A dirt track rose shallowly up the slope to the left and he used parking lights to take the track very slowly up to a flattened dirt pad maybe fifty feet above the road, where he parked and shut the car off. They stepped out into the bloodheat air, and from the edge of the pad he could see the truck’s taillights winding up the canyon. There were no other lights. Even far above the road his eyes smarted from the chemicals.
“I know where we are,” he said softly. “Just over this hill is Val Verde.”
“What’s that?”
“Long ago it was the only rural black community in California. They came first to work in the oil fields around here. Then, back when all the big resort towns were still segregated, they put in little cabins and it became known as the Colored Palm Springs. The only whites who even knew of it were the Communists who used to come through to leaflet.”
“I’ve never heard of it,” she admitted.
“Once they broke the color bar at Vegas and Palm Springs at the end of the 1950s, Val Verde died a pretty quick death as a resort, but there’s still a lot of poor black and brown folks amongst the yuppies looking for cheap land.”
“And that truck is poisoning their environment,” she said indignantly. “Why are they doing it?”
“Money, of course. Disposing of toxic waste the right way is expensive. I’m sure GreenWorld is making a pretty penny taking the stuff off the hands of other chemical companies.”
“Bastards.”
After a while they saw the headlights of the truck coming back down the road. “I’m surprised he’s willing to drive over his own dump site,” Jack Liffey said. “Maybe he hit a dead end he didn’t anticipate.”
“Maybe he’s just too stupid to know the danger.”
The truck ground slowly past and stopped on a wide bit of road just fifty yards away. The big man got out and smoked for a few minutes. It was Schatzi all right, still wearing his suspenders. His cough echoed clearly off the hills. Then he fiddled with some controls on the piping on the flanks of his truck and drove away.
Jack Liffey drove down to where the truck had stopped.

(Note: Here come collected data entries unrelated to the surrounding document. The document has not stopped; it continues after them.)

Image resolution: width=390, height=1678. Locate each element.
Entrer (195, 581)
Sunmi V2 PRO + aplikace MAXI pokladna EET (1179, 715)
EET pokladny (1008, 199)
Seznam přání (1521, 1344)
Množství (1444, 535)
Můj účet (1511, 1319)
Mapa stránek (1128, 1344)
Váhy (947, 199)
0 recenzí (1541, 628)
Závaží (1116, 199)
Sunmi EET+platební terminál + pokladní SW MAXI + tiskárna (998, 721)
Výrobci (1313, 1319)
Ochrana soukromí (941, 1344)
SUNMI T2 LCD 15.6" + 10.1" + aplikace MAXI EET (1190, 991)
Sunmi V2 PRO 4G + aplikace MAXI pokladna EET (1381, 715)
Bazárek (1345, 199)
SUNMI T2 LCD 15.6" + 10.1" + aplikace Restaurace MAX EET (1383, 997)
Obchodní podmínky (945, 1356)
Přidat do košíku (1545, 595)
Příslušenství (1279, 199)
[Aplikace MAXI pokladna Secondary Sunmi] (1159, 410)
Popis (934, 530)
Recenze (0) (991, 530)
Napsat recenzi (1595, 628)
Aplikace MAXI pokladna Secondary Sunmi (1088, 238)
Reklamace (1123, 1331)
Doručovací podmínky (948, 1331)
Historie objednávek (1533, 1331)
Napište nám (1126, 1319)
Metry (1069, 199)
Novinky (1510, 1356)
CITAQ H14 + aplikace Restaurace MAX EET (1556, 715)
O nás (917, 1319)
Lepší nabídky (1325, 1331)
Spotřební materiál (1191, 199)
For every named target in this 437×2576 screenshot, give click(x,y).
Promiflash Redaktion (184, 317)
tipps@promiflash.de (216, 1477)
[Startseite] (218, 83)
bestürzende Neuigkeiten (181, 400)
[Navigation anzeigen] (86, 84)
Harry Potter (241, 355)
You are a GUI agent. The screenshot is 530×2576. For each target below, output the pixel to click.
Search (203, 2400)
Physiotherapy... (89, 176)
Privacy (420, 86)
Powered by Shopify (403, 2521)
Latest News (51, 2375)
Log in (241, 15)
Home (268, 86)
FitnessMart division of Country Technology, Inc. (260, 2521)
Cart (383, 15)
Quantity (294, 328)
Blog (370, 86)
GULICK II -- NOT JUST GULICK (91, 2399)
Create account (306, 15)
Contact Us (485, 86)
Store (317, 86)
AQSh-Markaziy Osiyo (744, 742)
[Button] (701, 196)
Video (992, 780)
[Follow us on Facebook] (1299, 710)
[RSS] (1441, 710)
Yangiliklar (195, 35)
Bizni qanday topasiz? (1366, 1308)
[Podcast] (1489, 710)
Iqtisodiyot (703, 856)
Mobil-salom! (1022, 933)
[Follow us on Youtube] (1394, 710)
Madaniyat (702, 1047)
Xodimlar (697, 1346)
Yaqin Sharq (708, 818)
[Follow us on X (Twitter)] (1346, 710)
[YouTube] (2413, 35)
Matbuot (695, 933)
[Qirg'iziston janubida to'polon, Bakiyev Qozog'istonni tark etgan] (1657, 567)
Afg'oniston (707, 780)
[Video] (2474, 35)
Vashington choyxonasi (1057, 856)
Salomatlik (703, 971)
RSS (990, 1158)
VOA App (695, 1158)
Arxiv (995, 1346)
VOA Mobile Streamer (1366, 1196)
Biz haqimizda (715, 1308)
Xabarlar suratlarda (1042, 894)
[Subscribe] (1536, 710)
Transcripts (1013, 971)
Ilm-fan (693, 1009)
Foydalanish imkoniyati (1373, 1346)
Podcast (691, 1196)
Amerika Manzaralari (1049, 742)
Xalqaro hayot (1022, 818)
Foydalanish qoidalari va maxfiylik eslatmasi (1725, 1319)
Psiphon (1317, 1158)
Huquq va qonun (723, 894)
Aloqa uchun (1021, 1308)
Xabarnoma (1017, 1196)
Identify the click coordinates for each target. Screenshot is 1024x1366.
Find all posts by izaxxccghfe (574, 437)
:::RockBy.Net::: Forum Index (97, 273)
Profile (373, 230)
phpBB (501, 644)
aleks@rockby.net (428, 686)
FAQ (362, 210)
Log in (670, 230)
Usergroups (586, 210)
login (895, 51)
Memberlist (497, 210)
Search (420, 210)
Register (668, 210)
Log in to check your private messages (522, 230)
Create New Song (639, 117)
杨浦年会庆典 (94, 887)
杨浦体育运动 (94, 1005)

A puddle had formed, deeper than the chemical slick that had sprayed the rest of the road, and it was slowly spreading. “Have you got anything like a container in the car?”
“There’s a quart of oil in the trunk.”
“That’s it.”
He retrieved the yellow plastic bottle from a plastic bag and let it glug itself empty into the ditch. “Of course, this is toxic waste, too.”
Holding the bottle gingerly, he scraped it across the puddle again and again to scoop up what he could, then he capped it and wrapped it carefully in the cello bag that the oil bottle had come in.
The sky in the east was just beginning to lighten as they drove down out of the San Gabriel Mountains. When he got off the freeway at Victory, the early commuters waiting at the metered entrance looked just as bleary as he felt. The first sun was just peeking out between low office buildings. She let her hand rest on his for a moment.
“Jack, we’ve just spent the night together.”
He smiled. “I hope Milo doesn’t misinterpret.”
“I’m not sure he cares enough to care.”
“I’m going to put your family back together,” he heard himself promise. It startled him and he turned to look at her and he could see she was confounded, too. It had just tumbled out of him, like a sneeze or a long-forgotten name, but it seemed like the right thing to do.